Цель:
За какую реку, согласно тексту о бое у Лубино, отступил Тучков после 15 часов пополудни?

Текст для чтения:
Итак, около 8 часов утра авангард Тучкова 3-го вышел на Московскую дорогу. Его командир, очень точно оценив всю важность прикрытия этого перекрестка для судьбы всей армии, принял решение остаться в этом месте, вопреки полученному приказанию двигаться дальше, если неприятеля поблизости нет.

А за три часа до этого, у местечка Гедеоново, потерявший направление и сбившийся с дороги 2-й пехотный корпус Багговута и часть 4-го пехотного корпуса Остермана—Толстого столкнулись с частями рвавшегося вперед Нея. Оказавшийся рядом Барклай приказал удерживать позицию у Гедеоново отряду генерал—майора принца Евг. Вюртембергского. Лишь после 8 часов утра, отбив все атаки Нея, русские оставили Гедеоново после того, как все их войска миновали-таки этот опасный участок.

Наполеон отдал приказание Нею атаковать Тучкова у Лубино с фронта и даже усилил его одной дивизией из образцового корпуса Даву. Тогда как войскам Мюрата и Жюно предписывалось охватить левый фланг русских. По сути дела теперь судьба русских армий напрямую зависила от действий Тучкова: на сколько долго он сможет удерживать лубинскую позицию на р. Колодне по обеим сторонам дороги против все нараставших атак корпуса Нея. Лишь после 15 часов пополудни Тучков отступил за р. Строгань и, разобрав мост через речку, занял позицию, которую нельзя было сдавать, пока перекресток дорог не минуют остальные русские войска и арьергард.

Фрагмент данных:

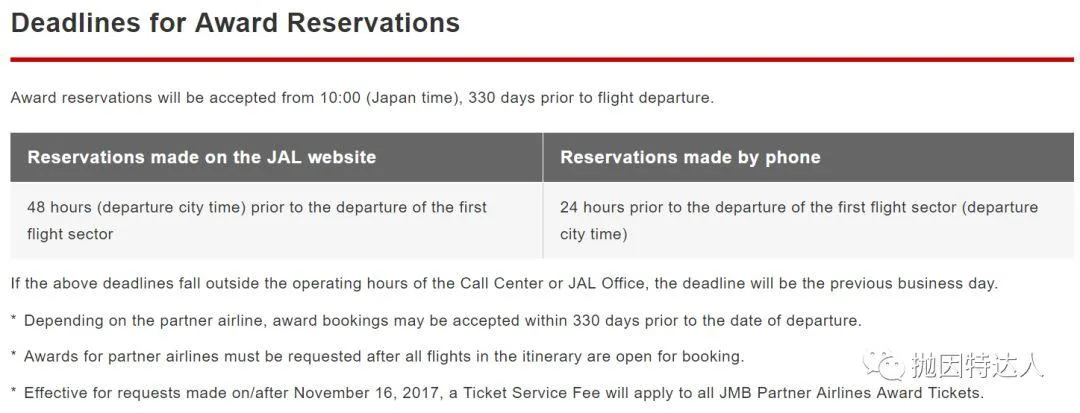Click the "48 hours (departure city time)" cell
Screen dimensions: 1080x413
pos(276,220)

==

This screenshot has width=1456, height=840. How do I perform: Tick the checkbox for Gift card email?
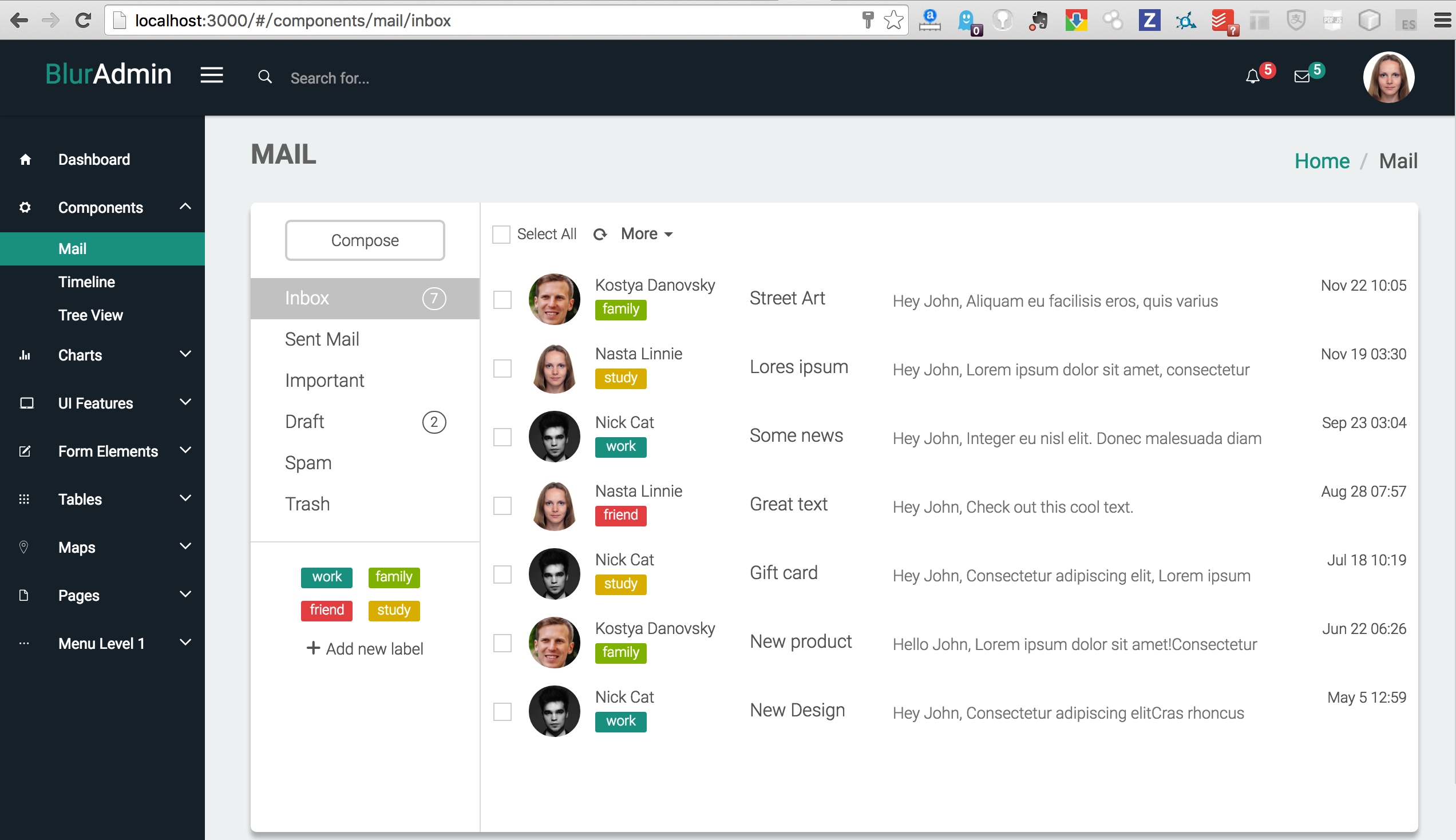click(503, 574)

Результат:
За реку Строгань.